■ **What you will do**
What is needed is an exact copy of the lines from the one containing "Given: Open Minimum Test Duration dropdown" through the last line of the records, with no pictures.

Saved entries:
--
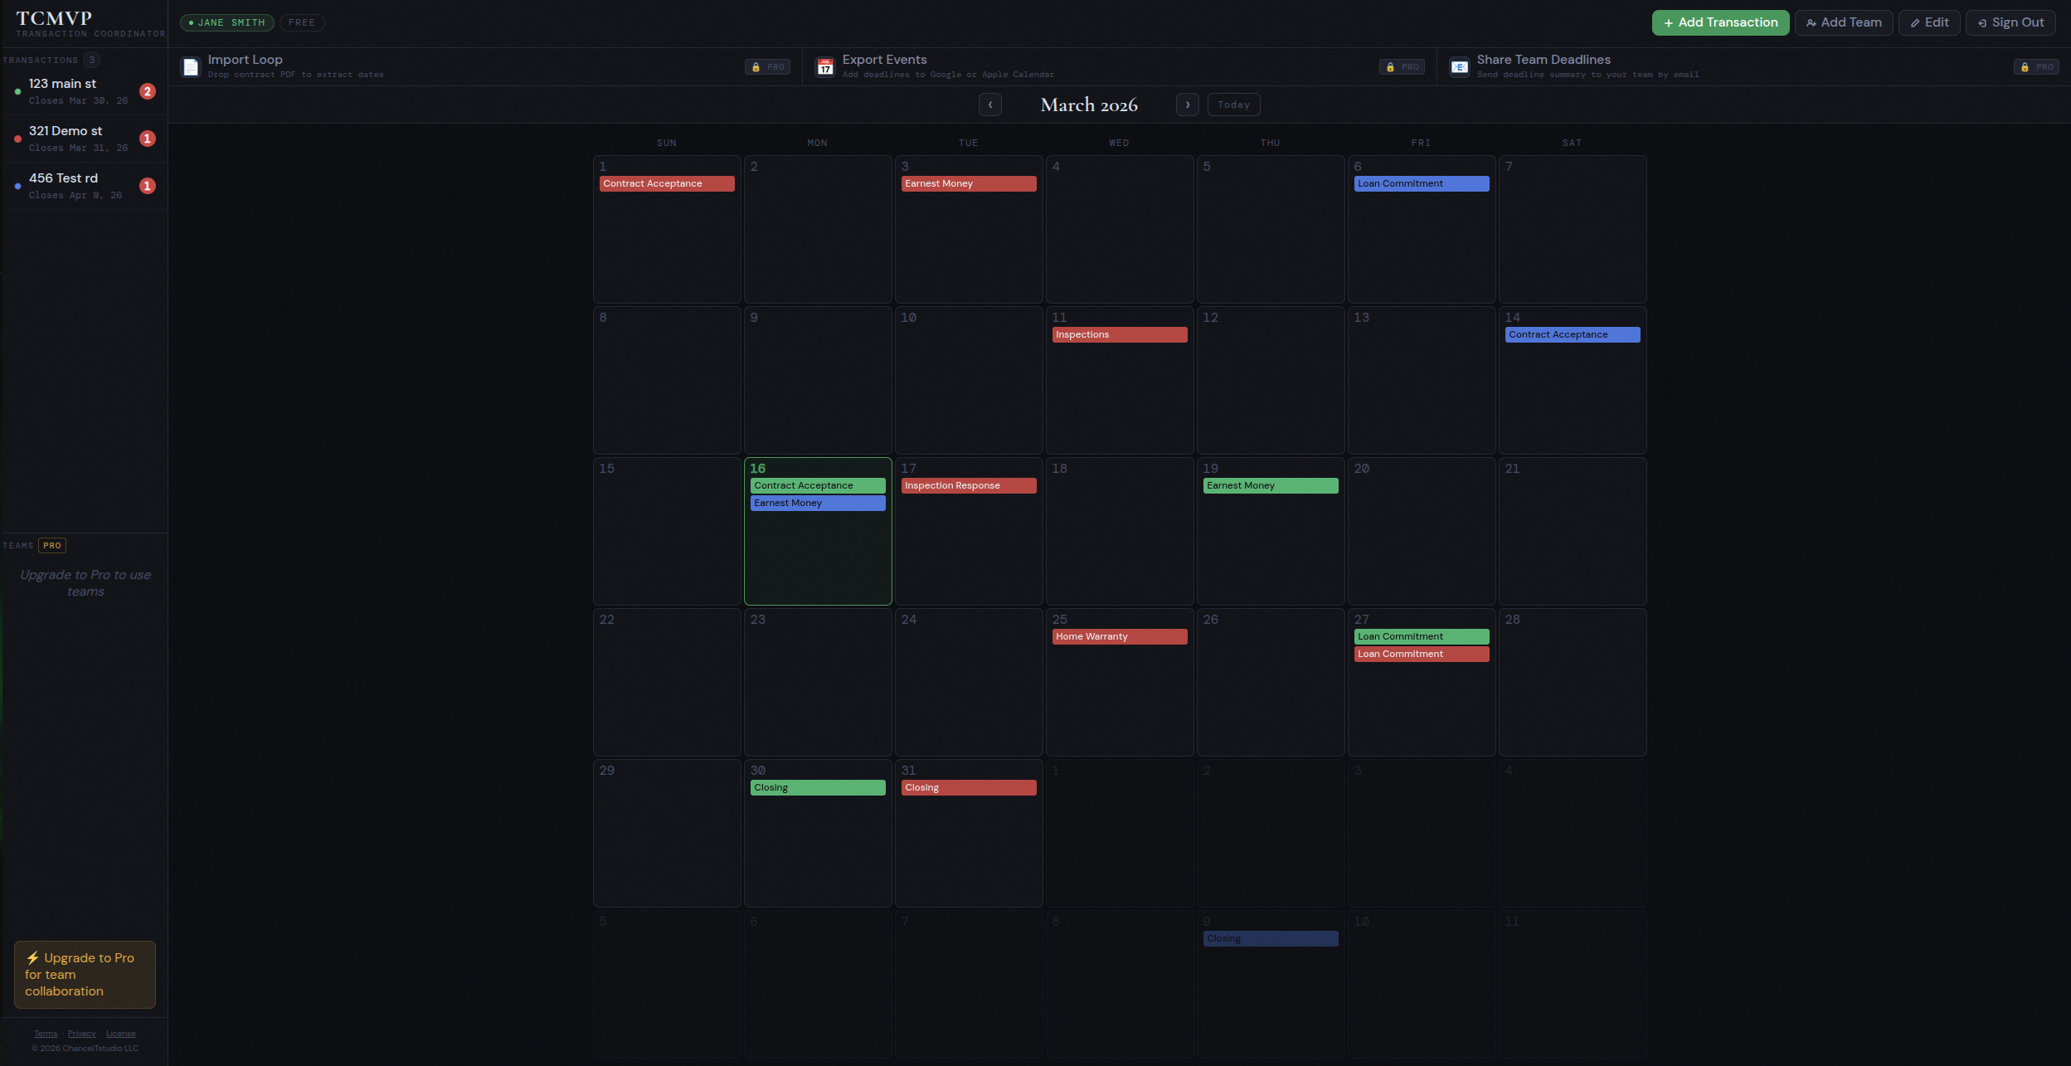Click the lightning bolt on the Upgrade banner

tap(32, 956)
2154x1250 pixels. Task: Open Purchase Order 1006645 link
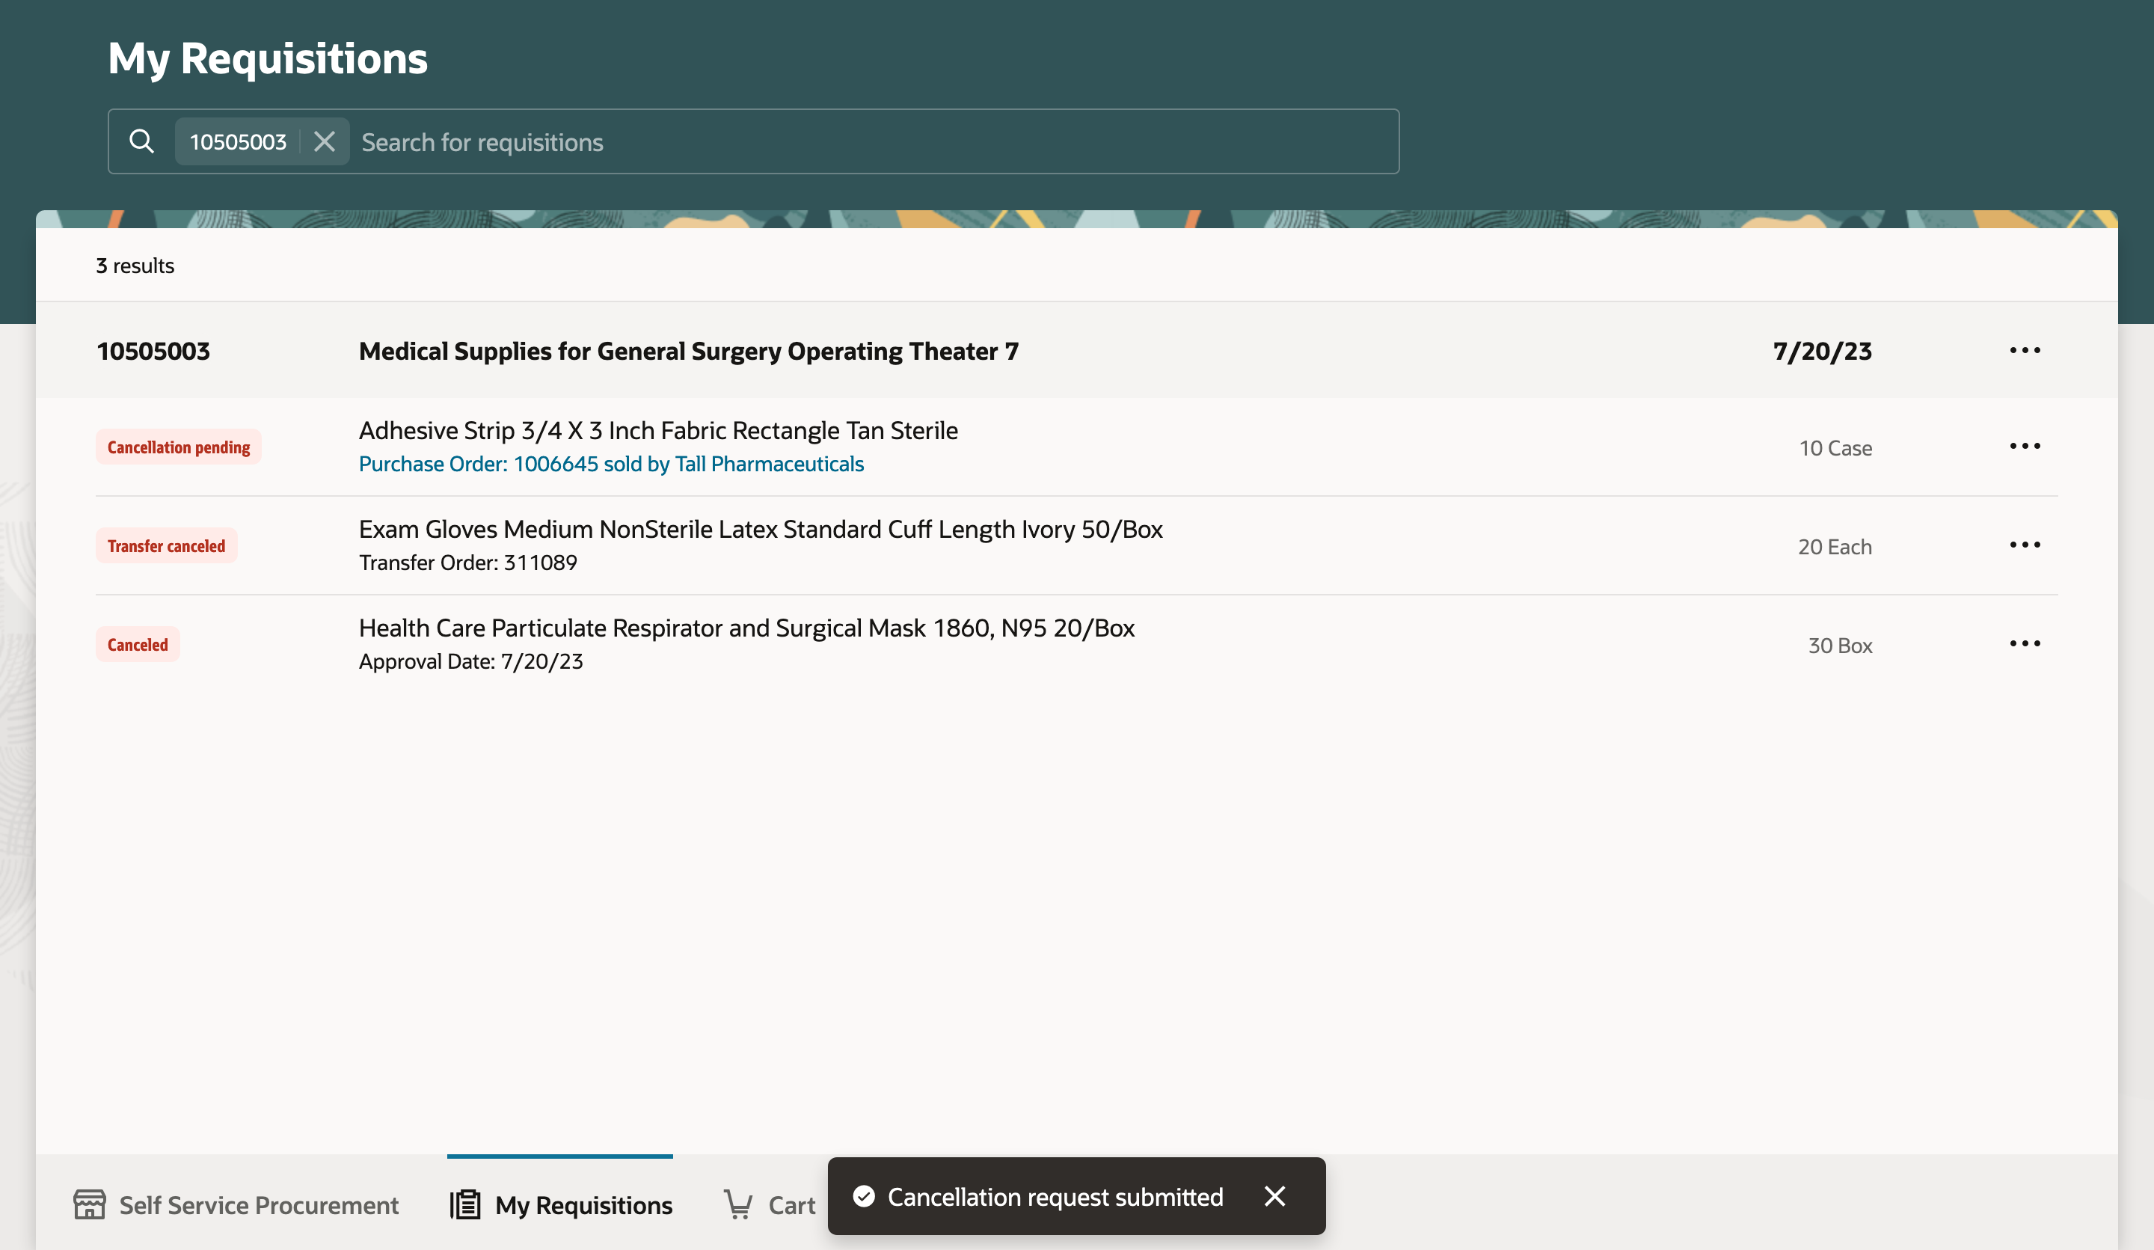coord(610,463)
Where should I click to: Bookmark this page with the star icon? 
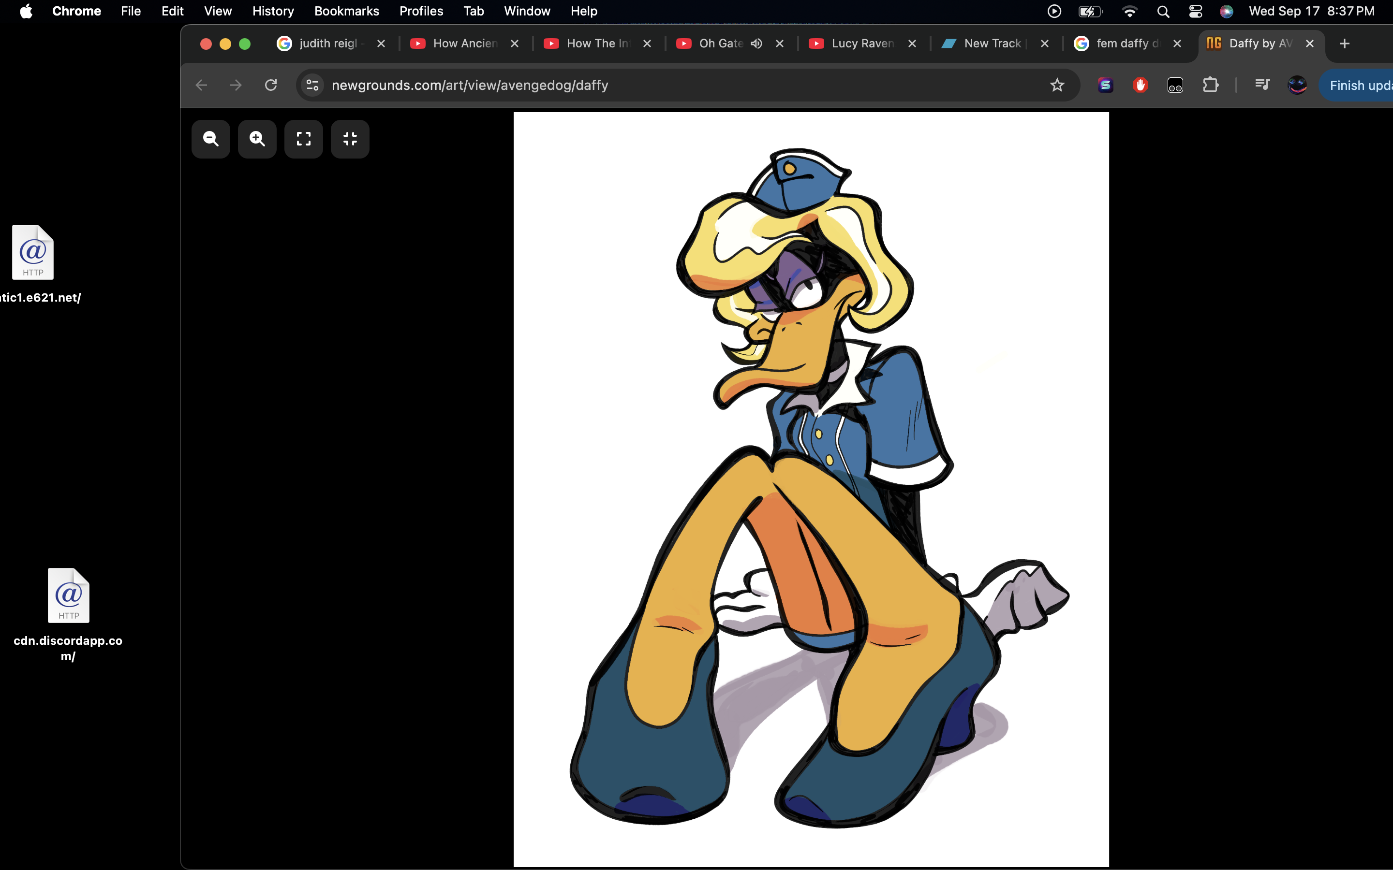[1057, 85]
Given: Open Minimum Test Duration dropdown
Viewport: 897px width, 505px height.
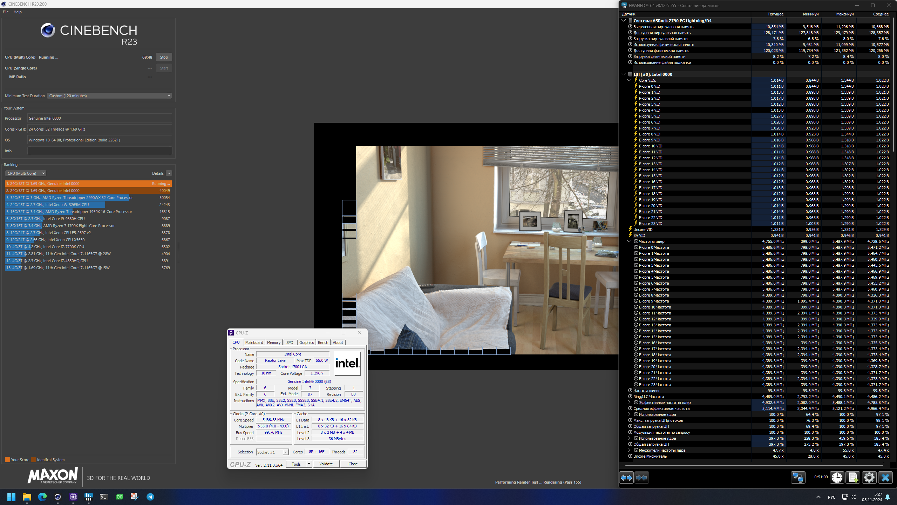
--
■ **Finished exercise**
Given: Open Minimum Test Duration dropdown
Viewport: 897px width, 505px height.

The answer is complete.